Konferensi pers ini hakikatnya digelar terkait pengumuman penetapan resmi PT Nindya Karya (persero) yang merupakan perusahaan BUMN dan perusahaan swasta PT Tuah Sejati sebagai tersangka dalam kasus dugaan korupsi pelaksanaan Dermaga Bongkar pada Kawasan Perdagangan Bebas dan Pelabuhan Bebas Sabang, Nanggroe Aceh Darussalam (NAD) dari APBN tahun anggaran 2006-2011. Dalam kasus ini, negara diduga mengalami kerugian mencapai Rp313 miliar dari nilai total proyek Rp793 miliar.
Syarif menyebutkan sejumlah perusahaan terkait kasus dugaan korupsi proyek yang ditangani KPK. Kasus tersebut mulai dari korupsi proyek pembangunan P3SON Hambalang, kasus korupsi pemberian FPJP dan penetapan Bank Century sebagai bank gagal berdampak sistemik, korupsi pengadaan e-KTP, korupsi pembangunan IPDN Provinsi Sumatera Barat dan Provinsi Riau, korupsi (suap) PON Riau, suap reklamasi Jakarta, korupsi pemberian SKL BLBI, suap pembelian dan perawatan pesawat Garuda Indonesia, dan lain-lain.
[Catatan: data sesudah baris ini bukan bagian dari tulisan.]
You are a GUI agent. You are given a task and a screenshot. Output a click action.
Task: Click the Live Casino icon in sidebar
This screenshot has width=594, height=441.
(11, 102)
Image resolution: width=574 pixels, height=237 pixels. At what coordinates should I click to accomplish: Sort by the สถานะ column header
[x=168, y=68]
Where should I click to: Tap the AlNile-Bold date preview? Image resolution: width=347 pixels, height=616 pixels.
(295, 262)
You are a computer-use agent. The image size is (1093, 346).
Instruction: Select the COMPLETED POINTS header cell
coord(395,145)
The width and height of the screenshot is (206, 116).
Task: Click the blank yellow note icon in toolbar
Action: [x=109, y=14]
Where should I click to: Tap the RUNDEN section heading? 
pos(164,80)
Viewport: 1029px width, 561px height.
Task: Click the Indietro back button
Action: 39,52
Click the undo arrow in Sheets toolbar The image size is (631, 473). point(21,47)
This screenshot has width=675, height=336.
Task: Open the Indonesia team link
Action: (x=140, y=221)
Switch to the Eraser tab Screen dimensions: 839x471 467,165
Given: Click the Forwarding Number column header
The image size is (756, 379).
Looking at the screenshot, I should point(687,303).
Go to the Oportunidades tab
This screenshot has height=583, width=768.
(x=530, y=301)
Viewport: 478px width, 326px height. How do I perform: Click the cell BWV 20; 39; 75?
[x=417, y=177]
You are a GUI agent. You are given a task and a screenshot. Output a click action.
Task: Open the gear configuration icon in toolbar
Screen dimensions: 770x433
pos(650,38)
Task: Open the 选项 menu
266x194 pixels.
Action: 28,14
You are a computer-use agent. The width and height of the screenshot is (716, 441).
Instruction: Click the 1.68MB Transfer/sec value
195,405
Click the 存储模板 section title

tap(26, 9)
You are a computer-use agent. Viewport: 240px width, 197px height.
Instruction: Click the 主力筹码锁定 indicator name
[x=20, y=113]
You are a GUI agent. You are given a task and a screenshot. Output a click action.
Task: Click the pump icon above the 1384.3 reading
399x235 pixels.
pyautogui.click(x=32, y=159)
"Salah satu tujuan penerapan pidana korporasi adalah agar orang-orang jangan menggunakan korporasi untuk melakukan kejahatan. Kedua, untuk kepentingan asset recovery atau pengembalian aset akibat kerugian negara," tegasnya.
Dia memaparkan, dari sisi asset recovery tentu tidak akan maksimal kalau hanya menggunakan instrumen hukum untuk orang per orangan saja. Pasalnya kalau pun uang pengganti yang diterapkan untuk orang per orangan maka sering kali harta kekayaannya tidak mencukupi sebagaimana yang dinikmati atau nilai kerugian negara.
"Karena itu korporasinya harus dimintai pertanggungjawaban. Dan ini bukan hal baru, karena di negara-negara lain seperti Amerika Serikat dan Inggris sudah dilakukan dan lazim digunakan," ujarnya.